A few evenings ago I failed in that respect.

It was 10:00 p.m., just before Mom’s bedtime. I hadn’t spoken to her all day, and we chatted for several minutes about what we’d been doing. She’d gone to a talent show at the retirement facility where she lives, and she told me in some detail about the different acts—a woman singer with a beautiful voice and a group of men who had put together a very silly skit. She had enjoyed the evening.

“Hey,” she said suddenly, “I finally got those checking account statements from the bank.”

“Great!” I said. This had been a months-long sticking point. Shortly before my father’s death, the statements for my parents’ joint checking account had stopped coming. We couldn’t figure out why. We had visited the bank once to ask about it, and I had called twice. “Now we just need to hope that they keep coming,” I said.

My mother sighed. “I guess I really need to take your father’s name off that account,” she said. This was a freighted statement. For decades my parents had paid all their household bills through that account.
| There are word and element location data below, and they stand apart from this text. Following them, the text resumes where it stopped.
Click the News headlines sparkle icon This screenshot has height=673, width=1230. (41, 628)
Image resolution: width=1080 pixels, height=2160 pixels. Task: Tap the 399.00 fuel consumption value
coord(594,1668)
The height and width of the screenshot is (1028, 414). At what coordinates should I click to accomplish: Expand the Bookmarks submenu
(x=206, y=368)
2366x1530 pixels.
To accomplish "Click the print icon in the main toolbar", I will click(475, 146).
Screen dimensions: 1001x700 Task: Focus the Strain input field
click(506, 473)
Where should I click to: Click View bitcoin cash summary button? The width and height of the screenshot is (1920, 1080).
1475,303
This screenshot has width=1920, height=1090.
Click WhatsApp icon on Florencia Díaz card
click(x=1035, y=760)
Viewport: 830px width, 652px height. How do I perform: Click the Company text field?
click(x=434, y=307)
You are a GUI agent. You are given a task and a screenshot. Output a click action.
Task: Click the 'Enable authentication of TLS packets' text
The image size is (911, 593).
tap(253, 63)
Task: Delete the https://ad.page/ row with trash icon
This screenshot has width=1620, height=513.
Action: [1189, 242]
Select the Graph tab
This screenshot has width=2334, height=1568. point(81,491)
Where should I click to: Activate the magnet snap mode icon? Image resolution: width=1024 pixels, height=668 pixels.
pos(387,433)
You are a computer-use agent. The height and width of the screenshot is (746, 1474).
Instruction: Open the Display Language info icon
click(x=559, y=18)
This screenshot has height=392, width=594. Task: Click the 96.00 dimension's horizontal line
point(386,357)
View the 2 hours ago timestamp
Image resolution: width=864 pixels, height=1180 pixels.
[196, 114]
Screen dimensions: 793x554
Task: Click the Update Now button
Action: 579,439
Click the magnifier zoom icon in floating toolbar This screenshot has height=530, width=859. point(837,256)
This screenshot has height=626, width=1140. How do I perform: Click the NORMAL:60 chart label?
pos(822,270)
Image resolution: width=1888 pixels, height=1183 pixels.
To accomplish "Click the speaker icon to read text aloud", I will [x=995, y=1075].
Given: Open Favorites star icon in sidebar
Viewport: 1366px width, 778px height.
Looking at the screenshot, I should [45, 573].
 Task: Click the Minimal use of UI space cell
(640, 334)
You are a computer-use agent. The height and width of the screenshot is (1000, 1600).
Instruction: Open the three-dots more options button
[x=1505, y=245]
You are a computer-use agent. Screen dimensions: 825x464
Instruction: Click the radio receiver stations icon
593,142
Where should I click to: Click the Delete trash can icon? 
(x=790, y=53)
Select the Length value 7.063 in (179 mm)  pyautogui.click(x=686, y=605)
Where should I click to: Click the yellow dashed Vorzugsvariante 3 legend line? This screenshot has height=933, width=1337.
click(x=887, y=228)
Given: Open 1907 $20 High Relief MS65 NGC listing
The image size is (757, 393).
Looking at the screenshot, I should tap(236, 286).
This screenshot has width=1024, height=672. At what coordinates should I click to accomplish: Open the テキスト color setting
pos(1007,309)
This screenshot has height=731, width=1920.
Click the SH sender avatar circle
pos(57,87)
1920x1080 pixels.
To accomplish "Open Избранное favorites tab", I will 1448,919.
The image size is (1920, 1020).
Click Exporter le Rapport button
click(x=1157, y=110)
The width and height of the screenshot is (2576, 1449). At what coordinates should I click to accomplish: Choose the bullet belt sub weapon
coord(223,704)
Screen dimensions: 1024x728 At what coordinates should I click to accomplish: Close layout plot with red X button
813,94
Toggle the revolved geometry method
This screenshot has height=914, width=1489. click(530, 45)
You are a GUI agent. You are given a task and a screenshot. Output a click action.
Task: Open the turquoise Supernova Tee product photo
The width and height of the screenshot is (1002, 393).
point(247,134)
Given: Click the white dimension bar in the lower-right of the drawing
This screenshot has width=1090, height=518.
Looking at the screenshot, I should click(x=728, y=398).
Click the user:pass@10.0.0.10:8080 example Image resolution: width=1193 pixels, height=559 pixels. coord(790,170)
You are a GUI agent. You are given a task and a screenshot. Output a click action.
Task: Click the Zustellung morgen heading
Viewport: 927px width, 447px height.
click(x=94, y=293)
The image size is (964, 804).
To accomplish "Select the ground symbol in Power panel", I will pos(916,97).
Putting it in her name only was painful for her to think about.

The problem was, she had already removed my father’s name.

If his name was still on the account, we had yet another problem with the bank’s record keeping.

“Mom,” I said, “whose name shows up on the statements for that account?”

“Mine and your father’s.” Her tone was slightly annoyed: Of course both our names are on it.

Here’s where I made my mistake. “You’ve already taken Dad’s name off that account,” I said. “Remember?”

“No, Jan,” now she was clearly irritated, “it’s in your father’s name and my name.  We took his name off the checking account we have at—” she named another bank.

“Could you get the statements and check?”

As soon as the words were out of my mouth, I knew I should have let the matter lie. It was late. She’d had a good day. There was no need to deal with this matter right then.

She put the phone down with a clunk and went to her desk to get the statements. And I silently kicked myself.

Helping others takes grace, patience, and a careful reading of each situation in which you find yourself. I had let my frustration with the bank’s errors override all that. Now, instead of being happy with her day, Mom was going to go to bed thinking about her dear, dear husband, whose name was no longer on her main checking account.

I suspected that she had simply confused the two checking accounts. It was the kind of thing I might have done in a conversation with Jeff. I could easily have waited a day or so to straighten it out.

Her tone was subdued when she returned to the phone. “Well, I guess you were right,” she said.

No, Mom, I wanted to say, in this case I was wrong.

There was no permanent damage. We chatted a few more minutes, wished each other sweet dreams, and hung up with “I love you.” But I kept berating myself, hoping I hadn’t ruined her night’s sleep.

The nuances of serving others, including our families, are so difficult to master. None of us is going to negotiate tricky situations perfectly every time. But my conversation with Mom provided a stark reminder that it’s unnecessary for me to be right. Ever. I can make suggestions. I can gracefully point out potential problems with the suggestions of others. But insisting that I have the one right answer erodes my ability to work with others. And without real collaboration, there is no service.

How, then, should I handle tricky questions and situations?

If at all possible, the best thing to do is to let them slide, until a point when everyone is feeling strong and the voice inside me--the one that wells up from my best self--tells me the time is right to address them. My prayer is that I will somehow learn to wait for those moments.